## Your task
Go through the data underneath and copy every line exactly.

[Stored data entries]
===

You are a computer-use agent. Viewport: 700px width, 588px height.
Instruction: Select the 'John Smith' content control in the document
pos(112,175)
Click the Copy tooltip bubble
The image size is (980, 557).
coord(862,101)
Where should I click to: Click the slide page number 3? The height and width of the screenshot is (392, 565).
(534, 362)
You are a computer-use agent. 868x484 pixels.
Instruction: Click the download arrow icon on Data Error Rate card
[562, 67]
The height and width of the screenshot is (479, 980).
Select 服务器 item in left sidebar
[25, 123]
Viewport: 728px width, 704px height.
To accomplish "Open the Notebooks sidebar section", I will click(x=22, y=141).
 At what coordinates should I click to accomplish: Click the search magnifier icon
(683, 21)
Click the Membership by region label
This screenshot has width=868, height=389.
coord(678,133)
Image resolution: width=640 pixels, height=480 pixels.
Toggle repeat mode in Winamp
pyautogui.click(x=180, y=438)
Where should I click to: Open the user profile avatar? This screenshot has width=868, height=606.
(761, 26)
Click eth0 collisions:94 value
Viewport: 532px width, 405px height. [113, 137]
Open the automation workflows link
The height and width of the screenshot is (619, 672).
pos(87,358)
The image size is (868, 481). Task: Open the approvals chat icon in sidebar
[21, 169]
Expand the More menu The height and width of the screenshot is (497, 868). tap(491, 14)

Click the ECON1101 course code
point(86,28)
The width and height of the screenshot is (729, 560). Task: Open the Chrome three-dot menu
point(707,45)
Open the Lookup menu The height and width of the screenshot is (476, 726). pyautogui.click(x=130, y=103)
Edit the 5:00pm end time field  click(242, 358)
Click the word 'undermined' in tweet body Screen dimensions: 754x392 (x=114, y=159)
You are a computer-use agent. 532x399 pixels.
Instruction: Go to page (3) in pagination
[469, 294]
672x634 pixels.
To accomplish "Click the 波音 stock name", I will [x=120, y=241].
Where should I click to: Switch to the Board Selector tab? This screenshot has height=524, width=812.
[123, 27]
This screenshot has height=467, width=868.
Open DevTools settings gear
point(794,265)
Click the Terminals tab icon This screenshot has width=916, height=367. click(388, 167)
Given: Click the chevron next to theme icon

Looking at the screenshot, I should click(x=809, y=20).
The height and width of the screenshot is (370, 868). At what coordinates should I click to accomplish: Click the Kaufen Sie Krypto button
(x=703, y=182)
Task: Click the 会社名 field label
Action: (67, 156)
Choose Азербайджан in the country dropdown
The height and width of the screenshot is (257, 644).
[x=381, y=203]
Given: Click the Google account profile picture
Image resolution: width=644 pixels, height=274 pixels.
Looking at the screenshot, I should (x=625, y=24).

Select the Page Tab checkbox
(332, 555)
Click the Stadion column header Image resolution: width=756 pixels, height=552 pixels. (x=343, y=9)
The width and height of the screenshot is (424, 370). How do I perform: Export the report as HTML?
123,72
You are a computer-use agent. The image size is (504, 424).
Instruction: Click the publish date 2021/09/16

===

## Solution
You are a computer-use agent. Viewport: 700px width, 588px height.
Instruction: Select the 'John Smith' content control in the document
pos(112,175)
Click the Copy tooltip bubble
The image size is (980, 557).
coord(862,101)
Where should I click to: Click the slide page number 3? The height and width of the screenshot is (392, 565).
(534, 362)
You are a computer-use agent. 868x484 pixels.
Instruction: Click the download arrow icon on Data Error Rate card
[562, 67]
The height and width of the screenshot is (479, 980).
Select 服务器 item in left sidebar
[25, 123]
Viewport: 728px width, 704px height.
To accomplish "Open the Notebooks sidebar section", I will click(x=22, y=141).
 At what coordinates should I click to accomplish: Click the search magnifier icon
(683, 21)
Click the Membership by region label
This screenshot has width=868, height=389.
coord(678,133)
Image resolution: width=640 pixels, height=480 pixels.
Toggle repeat mode in Winamp
pyautogui.click(x=180, y=438)
Where should I click to: Open the user profile avatar? This screenshot has width=868, height=606.
(761, 26)
Click eth0 collisions:94 value
Viewport: 532px width, 405px height. [113, 137]
Open the automation workflows link
The height and width of the screenshot is (619, 672).
pos(87,358)
The image size is (868, 481). Task: Open the approvals chat icon in sidebar
[21, 169]
Expand the More menu The height and width of the screenshot is (497, 868). tap(491, 14)

Click the ECON1101 course code
point(86,28)
The width and height of the screenshot is (729, 560). Task: Open the Chrome three-dot menu
point(707,45)
Open the Lookup menu The height and width of the screenshot is (476, 726). pyautogui.click(x=130, y=103)
Edit the 5:00pm end time field  click(242, 358)
Click the word 'undermined' in tweet body Screen dimensions: 754x392 (x=114, y=159)
You are a computer-use agent. 532x399 pixels.
Instruction: Go to page (3) in pagination
[469, 294]
672x634 pixels.
To accomplish "Click the 波音 stock name", I will [x=120, y=241].
Where should I click to: Switch to the Board Selector tab? This screenshot has height=524, width=812.
[123, 27]
This screenshot has height=467, width=868.
Open DevTools settings gear
point(794,265)
Click the Terminals tab icon This screenshot has width=916, height=367. click(388, 167)
Given: Click the chevron next to theme icon

Looking at the screenshot, I should click(x=809, y=20).
The height and width of the screenshot is (370, 868). At what coordinates should I click to accomplish: Click the Kaufen Sie Krypto button
(x=703, y=182)
Task: Click the 会社名 field label
Action: (67, 156)
Choose Азербайджан in the country dropdown
The height and width of the screenshot is (257, 644).
[x=381, y=203]
Given: Click the Google account profile picture
Image resolution: width=644 pixels, height=274 pixels.
Looking at the screenshot, I should (x=625, y=24).

Select the Page Tab checkbox
(332, 555)
Click the Stadion column header Image resolution: width=756 pixels, height=552 pixels. (x=343, y=9)
The width and height of the screenshot is (424, 370). How do I perform: Export the report as HTML?
123,72
You are a computer-use agent. The image size is (504, 424).
Instruction: Click the publish date 2021/09/16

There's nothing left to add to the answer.